- Edição Nº2284  -  7-9-2017

Espaços Criança, Mulher, Emigração, Imigração
Diversidade que engrandece

Image 23601

A Festa ganhou nas condições de acolhimento, conforto e serviço ao visitante. O Espaço Criança é disso testemunho, com o tapete de relva que veio tornar ainda mais agradável e apelativo aquele que já era um lugar fresco e aprazível, proporcionado pela generosa sombra dos pinheiros.

Naquele que bem poderia chamar-se de «Espaço Família» – tantas eram estas a fruir o espaço com as suas crianças –, voltámos a encontrar a contagiante energia da pequenada e o alvoroço da descoberta. Numa área onde tudo foi pensado para os mais pequenos (bebedouros, torneiras e tanques de lavagem, por exemplo), era vê-las ora a atravessar a ponte de cordas ou a montar o cavalinho de molas, a escorregar no insuflável ou a passar debaixo do túnel. E também – outra novidade que virou atracção muito disputada – no baloiço em forma de cesto, diferente e bem mais simpático porque apto a receber todas as crianças, incluindo as com mobilidade reduzida.

Houve ainda muitas outras experiências e diversões, como o carrossel ou o jornal de parede – no caso o «Girassol», dos Pioneiros de Portugal –, trabalhar o barro ou a fazer fantoches de dedos (dedoche), tocar instrumentos musicais ou experimentar uma aula de yoga.
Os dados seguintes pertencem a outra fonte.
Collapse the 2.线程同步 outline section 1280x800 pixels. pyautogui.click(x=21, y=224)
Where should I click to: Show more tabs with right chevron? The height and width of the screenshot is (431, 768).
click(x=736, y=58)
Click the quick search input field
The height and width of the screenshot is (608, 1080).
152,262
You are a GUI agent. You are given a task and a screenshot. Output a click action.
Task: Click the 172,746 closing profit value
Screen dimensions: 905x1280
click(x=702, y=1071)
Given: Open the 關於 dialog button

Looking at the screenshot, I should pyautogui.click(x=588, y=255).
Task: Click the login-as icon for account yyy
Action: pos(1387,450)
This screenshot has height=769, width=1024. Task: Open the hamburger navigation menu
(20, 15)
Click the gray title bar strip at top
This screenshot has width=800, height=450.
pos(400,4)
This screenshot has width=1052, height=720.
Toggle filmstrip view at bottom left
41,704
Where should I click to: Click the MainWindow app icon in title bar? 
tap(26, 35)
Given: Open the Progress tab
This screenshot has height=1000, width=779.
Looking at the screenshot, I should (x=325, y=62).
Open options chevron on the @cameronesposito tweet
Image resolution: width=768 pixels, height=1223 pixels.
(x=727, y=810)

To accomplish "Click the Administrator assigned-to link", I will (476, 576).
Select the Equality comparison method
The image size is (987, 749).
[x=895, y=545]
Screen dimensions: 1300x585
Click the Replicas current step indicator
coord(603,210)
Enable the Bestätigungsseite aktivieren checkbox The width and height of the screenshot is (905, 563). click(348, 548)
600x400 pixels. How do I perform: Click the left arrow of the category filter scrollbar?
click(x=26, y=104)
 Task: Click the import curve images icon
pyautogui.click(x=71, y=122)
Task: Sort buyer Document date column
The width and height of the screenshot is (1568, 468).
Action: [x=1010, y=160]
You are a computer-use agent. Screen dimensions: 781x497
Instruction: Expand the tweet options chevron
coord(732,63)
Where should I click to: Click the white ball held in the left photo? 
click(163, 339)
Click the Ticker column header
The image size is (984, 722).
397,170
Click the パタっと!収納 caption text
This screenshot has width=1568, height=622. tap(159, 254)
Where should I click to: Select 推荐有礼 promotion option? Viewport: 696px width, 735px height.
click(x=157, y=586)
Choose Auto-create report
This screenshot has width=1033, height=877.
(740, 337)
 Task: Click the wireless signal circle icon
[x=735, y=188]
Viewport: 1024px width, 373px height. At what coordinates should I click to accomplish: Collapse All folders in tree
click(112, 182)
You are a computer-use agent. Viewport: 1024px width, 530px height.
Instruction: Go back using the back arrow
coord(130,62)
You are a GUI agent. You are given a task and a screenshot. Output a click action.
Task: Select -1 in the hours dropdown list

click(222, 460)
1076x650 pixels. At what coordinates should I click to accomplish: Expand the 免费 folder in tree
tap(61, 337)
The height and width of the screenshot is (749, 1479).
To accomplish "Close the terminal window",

E foram muitas, no anfiteatro, as que se deixaram prender pelas aventuras e magia de histórias contadas ao vivo, pelos momentos musicais e de representação teatral.

Image 23602


À esquerda de quem subia a avenida que tem hoje como referente no seu topo a roda gigante, sensivelmente a meio, fácil era identificar o Pavilhão da Mulher, com a sua parede virada ao Palco 25 de Abril coberta a toda a largura pela inscrição a letras garrafais «Cumprir os direitos das mulheres, igualdade na vida, Portugal mais justo e soberano». Mensagens fortes saíam igualmente dos painéis de três exposições onde eram lembrados marcos como a passagem dos 10 anos da Lei da IVG, a luta unitária das mulheres pela igualdade na lei e na vida, ou o papel do PCP na luta pela emancipação das mulheres. A esplanada do «Bar da Igualdade» acolheu dois debates e foi palco de animação de rua.

Image 23599


Animação, muita, não faltou no palanque da esplanada do Pavilhão da Imigração, em sessões contínuas de dança ao ritmo de sonoridades oriundas de África e Caraíbas.

Do stand, às horas de refeição, saíam em contínuo pratos de cachupa, pastéis de milho ou essa iguaria da Guiné que é o caldo de mancarra. Muitos foram ainda os que fizeram a prova do «fogo africano», bebida a partir de rum e limão, disponível no bar decorado por uma sugestiva pintura representando a mulher africana.

Image 23600


Animado convívio foi também o que fomos encontrar no Pavilhão da Emigração, hoje, para quem já regressou ou veio apenas de férias, ponto de encontro onde se revê amigos de todas as latitudes e lugares.

«Pelos caminhos do mundo, o caminho de Abril», lia-se na faixa que encimava o stand e respectiva esplanada, onde voltou a marcar presença a muito apreciada «Sangria do Quim», criação do ex-dirigente sindical na Suíça Joaquim Fernandes, camarada que com os seus 91 anos encontrámos de novo a servir no bar.